Shift CNN increased inference time.

gudovskiy / ShiftCNN

A script to convert floating-point CNN models into generalized low-precision ShiftCNN representation

55 stars 17 forks source link

Shift CNN increased inference time. #1

Closed michaelholm-ce closed 7 years ago

michaelholm-ce commented 7 years ago

After applying the shift cnn code to my caffemodel, inference time went from 49ms/image to 77ms/image. I must be missing how this code it intended to be used, as I anticipated a potential decrease in inference time, not an increase. Any direction here?

gudovskiy commented 7 years ago

Michael, the code just decreases precision of the .caffemodel and emulates that decreased precision in conventional floating-point format. So, there should be no change in inference time when executed on GPU in floating-point.

michaelholm-ce commented 7 years ago

@gudovskiy Thank you. So, it looks like to obtain the speed-up, I need to implement the paper from scratch. Is that correct?

gudovskiy commented 7 years ago

@michaelholm-ce It is going to be hard to obtain speed-up on GPUs due to inefficient support of shift ops. At the same time, for pure binarized networks there is a workaround to increase speed according to https://arxiv.org/pdf/1602.02830.pdf . So, this paper calls for new architectures which are not here yet.

michaelholm-ce commented 7 years ago

@gudovskiy I see, thank you. How might one go about training a shift-cnn network in cpu-only-mode to compare inference timing on cpu?

ananddb90 commented 7 years ago

Thank you for your work. I have little confusion.

if it generates low precision caffemodel then why size remains same ?
to utilize low precision caffemodel, how should I proceed considering I have hardware which support upto 4 bit thank you

gudovskiy commented 7 years ago

@ananddb90,

The script just emulates low-precision within Caffe. If you want to get weights, you need to save weights into separate file.
Does your hardware support shifts of integers?

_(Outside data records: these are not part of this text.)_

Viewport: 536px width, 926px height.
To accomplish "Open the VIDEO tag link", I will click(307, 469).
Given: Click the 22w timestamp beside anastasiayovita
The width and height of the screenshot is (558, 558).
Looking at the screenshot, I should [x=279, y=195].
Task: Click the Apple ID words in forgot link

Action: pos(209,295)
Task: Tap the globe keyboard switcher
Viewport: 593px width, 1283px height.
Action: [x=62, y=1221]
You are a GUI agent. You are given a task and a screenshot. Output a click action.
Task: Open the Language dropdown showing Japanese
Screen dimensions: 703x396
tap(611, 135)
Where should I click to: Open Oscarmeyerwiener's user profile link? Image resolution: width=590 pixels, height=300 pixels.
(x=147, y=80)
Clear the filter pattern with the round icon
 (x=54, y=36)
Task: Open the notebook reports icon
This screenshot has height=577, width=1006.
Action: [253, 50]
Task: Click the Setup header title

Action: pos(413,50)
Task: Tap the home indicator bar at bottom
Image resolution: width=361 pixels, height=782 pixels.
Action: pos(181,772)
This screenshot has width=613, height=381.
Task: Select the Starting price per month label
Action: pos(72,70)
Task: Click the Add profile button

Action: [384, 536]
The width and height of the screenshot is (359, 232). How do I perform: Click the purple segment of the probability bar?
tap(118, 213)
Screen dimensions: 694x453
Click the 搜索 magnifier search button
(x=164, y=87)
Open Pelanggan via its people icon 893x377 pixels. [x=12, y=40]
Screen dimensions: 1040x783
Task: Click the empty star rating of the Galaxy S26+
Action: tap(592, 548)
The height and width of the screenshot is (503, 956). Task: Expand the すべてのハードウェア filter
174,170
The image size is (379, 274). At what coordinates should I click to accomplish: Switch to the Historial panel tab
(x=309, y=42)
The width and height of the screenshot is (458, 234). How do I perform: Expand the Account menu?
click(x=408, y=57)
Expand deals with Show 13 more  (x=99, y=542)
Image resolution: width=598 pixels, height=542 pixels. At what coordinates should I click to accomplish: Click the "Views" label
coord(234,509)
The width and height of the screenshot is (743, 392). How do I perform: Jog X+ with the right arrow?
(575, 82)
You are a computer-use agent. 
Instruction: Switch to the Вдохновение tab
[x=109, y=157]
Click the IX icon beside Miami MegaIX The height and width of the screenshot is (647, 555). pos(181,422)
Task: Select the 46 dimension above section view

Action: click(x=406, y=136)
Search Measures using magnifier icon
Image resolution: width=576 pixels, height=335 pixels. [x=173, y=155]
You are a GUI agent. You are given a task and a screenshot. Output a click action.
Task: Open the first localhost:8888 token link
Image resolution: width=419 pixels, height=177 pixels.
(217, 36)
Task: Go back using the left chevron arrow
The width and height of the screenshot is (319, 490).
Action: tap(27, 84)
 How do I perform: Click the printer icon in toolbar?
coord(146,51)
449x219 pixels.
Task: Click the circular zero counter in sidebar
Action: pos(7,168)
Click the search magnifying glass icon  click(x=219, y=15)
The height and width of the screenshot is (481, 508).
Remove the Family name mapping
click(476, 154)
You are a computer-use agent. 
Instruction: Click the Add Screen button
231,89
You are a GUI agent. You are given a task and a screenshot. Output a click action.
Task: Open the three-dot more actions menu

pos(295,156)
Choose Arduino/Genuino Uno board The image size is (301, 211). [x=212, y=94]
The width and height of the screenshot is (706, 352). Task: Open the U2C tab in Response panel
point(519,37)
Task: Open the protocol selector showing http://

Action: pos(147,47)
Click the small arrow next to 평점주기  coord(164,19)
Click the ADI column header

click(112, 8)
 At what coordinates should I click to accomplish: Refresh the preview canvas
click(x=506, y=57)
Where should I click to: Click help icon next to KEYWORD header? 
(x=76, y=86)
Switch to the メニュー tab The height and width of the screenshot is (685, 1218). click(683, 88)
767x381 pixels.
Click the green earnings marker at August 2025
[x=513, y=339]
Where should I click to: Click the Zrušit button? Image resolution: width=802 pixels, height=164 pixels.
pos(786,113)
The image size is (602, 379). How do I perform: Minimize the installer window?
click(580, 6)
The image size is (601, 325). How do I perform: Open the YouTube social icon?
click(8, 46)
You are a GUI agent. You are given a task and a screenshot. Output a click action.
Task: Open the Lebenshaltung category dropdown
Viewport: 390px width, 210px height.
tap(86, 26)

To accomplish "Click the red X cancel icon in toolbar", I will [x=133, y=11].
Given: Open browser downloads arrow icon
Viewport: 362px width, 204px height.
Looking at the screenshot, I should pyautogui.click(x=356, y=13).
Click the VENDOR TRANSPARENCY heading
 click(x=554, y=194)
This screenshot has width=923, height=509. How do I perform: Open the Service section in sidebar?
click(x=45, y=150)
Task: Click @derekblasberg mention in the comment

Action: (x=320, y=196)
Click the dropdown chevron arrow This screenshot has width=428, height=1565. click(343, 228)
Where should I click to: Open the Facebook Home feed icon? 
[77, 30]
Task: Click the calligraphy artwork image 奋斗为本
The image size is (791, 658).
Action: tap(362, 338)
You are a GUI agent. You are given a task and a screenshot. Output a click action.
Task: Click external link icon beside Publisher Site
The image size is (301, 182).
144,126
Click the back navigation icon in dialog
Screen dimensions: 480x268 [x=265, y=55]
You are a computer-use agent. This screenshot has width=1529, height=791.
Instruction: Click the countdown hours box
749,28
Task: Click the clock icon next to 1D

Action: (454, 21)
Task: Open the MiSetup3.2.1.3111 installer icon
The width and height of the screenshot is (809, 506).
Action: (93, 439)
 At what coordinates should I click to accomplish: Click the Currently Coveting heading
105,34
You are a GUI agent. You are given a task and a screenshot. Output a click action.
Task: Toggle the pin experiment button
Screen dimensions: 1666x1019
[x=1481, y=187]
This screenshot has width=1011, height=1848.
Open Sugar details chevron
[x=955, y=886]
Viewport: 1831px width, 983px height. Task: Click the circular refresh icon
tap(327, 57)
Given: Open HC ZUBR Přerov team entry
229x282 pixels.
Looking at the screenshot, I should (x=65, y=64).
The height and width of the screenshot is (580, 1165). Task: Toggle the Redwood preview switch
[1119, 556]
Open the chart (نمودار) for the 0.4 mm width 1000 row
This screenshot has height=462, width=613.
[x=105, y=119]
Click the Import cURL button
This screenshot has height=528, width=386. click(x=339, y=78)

ananddb90 commented 7 years ago

@gudovskiy thank you for your reply

I didn't understand exactly : if script enables low-precision within caffe then weights and gradient will also be computed for low-precision ? thus, saved caffemodel should also store low-precision weights/bias please correct me if my understanding is wrong as I do not have deep understanding on low-precision
yes, I am trying on drive px2

gudovskiy commented 7 years ago

@ananddb90

It doesn't enable, only emulates low-precision in original floating-point.
For Drive PX2 you can use Nvidia's software with 8-bit fixed-point. To do lower precision, you need to implement yourself layers.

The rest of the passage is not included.